** Start **
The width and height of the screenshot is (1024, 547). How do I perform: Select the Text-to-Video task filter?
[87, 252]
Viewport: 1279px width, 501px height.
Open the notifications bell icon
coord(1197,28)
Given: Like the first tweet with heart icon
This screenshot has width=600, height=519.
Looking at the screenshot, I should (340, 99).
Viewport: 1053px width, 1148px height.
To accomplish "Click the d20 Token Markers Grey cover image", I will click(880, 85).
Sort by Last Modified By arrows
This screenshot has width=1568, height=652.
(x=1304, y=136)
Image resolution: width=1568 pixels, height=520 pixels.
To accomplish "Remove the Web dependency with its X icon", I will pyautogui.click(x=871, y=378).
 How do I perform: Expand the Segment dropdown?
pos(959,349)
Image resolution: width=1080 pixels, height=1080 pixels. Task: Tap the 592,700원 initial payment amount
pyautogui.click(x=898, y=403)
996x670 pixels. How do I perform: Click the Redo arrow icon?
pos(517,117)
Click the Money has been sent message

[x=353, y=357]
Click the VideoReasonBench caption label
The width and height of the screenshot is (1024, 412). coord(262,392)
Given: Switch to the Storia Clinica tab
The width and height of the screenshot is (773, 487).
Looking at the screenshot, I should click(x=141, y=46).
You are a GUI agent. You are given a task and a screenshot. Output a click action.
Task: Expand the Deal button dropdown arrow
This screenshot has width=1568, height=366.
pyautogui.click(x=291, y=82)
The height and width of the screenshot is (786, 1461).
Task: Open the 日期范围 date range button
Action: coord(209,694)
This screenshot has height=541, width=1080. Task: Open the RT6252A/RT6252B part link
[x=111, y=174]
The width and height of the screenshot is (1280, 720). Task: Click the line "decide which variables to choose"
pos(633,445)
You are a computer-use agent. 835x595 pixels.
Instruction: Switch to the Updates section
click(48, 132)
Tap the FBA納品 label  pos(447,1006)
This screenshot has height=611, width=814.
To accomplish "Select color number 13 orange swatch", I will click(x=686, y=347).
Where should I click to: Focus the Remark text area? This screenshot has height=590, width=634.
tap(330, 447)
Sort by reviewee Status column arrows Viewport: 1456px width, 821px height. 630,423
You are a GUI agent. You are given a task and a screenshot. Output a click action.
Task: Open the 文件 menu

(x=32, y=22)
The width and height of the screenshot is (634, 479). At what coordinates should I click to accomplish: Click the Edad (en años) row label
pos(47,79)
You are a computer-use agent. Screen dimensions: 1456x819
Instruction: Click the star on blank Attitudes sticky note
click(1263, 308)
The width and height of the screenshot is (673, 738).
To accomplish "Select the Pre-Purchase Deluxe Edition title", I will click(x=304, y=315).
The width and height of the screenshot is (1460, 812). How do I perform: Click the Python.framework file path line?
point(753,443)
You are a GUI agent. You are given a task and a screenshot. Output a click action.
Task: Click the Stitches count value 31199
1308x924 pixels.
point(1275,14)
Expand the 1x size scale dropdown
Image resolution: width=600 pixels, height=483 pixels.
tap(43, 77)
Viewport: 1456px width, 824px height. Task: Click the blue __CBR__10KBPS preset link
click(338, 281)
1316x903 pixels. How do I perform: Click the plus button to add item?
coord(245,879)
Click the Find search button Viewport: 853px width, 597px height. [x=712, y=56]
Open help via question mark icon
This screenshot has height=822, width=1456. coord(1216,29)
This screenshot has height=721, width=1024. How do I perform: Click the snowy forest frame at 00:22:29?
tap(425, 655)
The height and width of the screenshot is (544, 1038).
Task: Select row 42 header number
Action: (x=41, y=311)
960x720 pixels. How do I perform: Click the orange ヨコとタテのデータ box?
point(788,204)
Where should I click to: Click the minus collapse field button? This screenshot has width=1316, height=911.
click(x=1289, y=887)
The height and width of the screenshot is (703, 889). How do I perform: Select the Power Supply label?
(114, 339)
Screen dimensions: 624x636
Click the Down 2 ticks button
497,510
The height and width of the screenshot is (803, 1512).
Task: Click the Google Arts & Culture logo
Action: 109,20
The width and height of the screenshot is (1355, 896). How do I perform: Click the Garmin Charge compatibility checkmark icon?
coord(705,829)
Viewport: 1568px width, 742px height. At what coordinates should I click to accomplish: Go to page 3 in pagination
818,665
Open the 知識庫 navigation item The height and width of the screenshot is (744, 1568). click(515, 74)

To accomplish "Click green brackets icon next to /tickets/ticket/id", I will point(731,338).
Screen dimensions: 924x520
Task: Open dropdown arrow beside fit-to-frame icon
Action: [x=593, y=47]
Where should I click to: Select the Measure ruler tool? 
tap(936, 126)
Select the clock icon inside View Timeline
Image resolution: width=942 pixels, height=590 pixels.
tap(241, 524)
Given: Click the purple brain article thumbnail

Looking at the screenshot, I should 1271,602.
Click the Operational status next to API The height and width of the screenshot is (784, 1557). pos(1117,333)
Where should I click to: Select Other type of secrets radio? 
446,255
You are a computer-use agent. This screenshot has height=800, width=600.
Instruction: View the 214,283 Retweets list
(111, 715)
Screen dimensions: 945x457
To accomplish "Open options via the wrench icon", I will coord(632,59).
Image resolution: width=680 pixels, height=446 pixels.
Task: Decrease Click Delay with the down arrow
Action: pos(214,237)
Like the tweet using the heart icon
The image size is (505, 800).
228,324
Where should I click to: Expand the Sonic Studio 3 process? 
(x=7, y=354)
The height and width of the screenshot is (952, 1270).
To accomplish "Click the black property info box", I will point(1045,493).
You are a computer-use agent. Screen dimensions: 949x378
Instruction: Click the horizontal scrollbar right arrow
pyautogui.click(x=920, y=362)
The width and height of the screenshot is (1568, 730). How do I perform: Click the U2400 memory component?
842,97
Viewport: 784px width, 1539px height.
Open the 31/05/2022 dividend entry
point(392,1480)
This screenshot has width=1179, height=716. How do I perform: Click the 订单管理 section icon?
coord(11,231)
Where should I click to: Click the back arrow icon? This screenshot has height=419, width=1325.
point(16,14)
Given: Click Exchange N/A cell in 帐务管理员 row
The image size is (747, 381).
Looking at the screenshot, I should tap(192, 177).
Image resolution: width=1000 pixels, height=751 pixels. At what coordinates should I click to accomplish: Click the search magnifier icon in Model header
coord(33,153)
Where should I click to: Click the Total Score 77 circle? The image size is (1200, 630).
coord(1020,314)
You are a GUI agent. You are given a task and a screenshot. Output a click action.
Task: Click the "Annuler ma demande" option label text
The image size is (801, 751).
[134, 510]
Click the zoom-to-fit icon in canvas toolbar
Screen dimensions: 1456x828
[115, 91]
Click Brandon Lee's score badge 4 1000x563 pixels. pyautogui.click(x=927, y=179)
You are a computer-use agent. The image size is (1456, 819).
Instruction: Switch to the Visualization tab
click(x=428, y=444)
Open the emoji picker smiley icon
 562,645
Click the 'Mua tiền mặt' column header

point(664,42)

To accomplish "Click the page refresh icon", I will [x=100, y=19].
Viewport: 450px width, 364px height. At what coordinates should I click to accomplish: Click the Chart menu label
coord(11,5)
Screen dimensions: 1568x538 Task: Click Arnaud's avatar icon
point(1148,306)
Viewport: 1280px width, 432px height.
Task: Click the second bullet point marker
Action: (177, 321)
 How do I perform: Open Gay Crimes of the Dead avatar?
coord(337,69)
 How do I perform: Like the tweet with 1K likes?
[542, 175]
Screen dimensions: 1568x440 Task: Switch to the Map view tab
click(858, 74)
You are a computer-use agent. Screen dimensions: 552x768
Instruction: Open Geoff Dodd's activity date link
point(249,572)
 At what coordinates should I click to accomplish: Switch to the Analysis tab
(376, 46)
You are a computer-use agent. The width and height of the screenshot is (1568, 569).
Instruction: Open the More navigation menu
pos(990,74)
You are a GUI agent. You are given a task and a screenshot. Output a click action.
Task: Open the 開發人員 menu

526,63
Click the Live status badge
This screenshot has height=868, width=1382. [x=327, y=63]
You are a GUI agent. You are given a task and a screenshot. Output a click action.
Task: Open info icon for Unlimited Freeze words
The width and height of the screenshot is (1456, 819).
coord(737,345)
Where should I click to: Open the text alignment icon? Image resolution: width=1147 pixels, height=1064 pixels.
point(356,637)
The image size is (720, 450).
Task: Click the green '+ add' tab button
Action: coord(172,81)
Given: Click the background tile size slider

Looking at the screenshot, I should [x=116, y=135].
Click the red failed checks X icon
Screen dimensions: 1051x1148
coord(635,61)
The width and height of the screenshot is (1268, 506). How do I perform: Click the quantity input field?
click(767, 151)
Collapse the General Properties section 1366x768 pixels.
** End **
▶ What the task asks
Extract the lines running from the one containing "The width and height of the screenshot is (1460, 812)." through the one containing "tap(43, 77)", both included, and repeat them word for word.

▶ Response to this exercise
The width and height of the screenshot is (1460, 812). How do I perform: Click the Python.framework file path line?
point(753,443)
You are a GUI agent. You are given a task and a screenshot. Output a click action.
Task: Click the Stitches count value 31199
1308x924 pixels.
point(1275,14)
Expand the 1x size scale dropdown
Image resolution: width=600 pixels, height=483 pixels.
tap(43, 77)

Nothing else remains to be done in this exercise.